A small, deciduous tree that usually reaches 4 to 6 m in height, but can reach up to 15 m. The leaves are simple, alternate, glabrous, rounded or in a heart-shape, from 7 to 12 cm in length, with a rounded apex, and petiolate. They are light green in the midrib and slightly glaucous (grey-blue) on the underside. The flowers, of an intense purple colour, appear before the leaves, in March-April, on the branches and also on the trunk (caulifloria).
It is native to the northern area of the Mediterranean, from France to the Near East. It was introduced in Central Europe, tropical Africa and North America.
It is usually found on arid slopes along riverbanks, preferably in calcareous soils, but can tolerate moderately acidic ones. Resists cold, up to -10 ° C but not prolonged frost. It is resistant to drought and does not tolerate waterlogging of the soil.
An ancient myth says that from this tree, Judas Iscariot was hanged after betraying Christ, and for that reason the tree receives this name.
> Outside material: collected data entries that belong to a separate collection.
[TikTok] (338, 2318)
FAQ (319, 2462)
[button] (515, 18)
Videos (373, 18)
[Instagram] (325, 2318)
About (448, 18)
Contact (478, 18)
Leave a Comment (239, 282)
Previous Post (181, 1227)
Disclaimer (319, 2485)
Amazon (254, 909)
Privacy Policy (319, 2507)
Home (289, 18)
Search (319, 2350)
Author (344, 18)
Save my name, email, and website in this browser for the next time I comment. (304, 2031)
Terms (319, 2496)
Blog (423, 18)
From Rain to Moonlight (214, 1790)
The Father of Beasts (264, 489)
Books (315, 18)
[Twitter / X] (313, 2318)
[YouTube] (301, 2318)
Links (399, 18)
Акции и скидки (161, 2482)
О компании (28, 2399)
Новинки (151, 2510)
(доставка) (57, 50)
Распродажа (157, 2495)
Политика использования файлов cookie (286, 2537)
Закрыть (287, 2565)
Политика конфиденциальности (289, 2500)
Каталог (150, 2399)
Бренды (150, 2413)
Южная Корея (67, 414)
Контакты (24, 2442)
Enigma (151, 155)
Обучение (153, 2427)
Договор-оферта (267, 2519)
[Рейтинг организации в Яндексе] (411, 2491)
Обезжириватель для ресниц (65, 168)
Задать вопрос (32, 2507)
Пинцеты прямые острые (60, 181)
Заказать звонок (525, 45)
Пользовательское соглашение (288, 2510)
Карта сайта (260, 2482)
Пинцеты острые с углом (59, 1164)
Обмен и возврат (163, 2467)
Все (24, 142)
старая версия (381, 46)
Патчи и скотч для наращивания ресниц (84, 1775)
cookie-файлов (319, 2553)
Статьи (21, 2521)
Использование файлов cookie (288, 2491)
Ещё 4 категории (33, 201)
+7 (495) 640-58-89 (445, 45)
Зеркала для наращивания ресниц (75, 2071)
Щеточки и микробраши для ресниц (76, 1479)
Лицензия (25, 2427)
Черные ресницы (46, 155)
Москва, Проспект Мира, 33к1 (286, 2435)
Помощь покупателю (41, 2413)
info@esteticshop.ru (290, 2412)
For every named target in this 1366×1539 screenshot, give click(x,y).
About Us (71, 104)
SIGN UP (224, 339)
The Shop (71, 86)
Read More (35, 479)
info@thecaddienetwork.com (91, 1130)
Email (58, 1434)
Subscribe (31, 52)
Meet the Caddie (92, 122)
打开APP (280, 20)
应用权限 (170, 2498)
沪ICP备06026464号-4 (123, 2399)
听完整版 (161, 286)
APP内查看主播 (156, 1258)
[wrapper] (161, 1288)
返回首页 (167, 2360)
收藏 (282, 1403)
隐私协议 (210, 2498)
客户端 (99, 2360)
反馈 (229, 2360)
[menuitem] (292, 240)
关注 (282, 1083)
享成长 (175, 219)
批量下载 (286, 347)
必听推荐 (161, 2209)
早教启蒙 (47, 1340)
It is probably a corruption of the common name in French “Arbre de Judee” which means tree of Judea, referring to the region where it is common.
His arrival in Europe took place at the time of the Crusades (in the year 1200) and his first destination was France. From that moment its spread across the continent was very fast.
At the time of the Byzantine Empire it was one of the trees that grew the most in Constantinople, on the banks of the Bosphorus. Its purplish colour was of the predilection of the Byzantine emperors, the purple was the imperial colour, dresses and headdresses were of this colour, and it was the colour of exclusive use of the Byzantine imperial family. At present, in the ancient city of Constantinople, now Istanbul, there is still a large number of these trees along the banks of the Bosphorus, the “Erguvan” (name in Turkish) being the tree that identifies the city of Istanbul.
The flowers have a nice spicy taste, and can be eaten in mixed salad, or in donuts. In some areas, the flower buds were pickled with vinegar.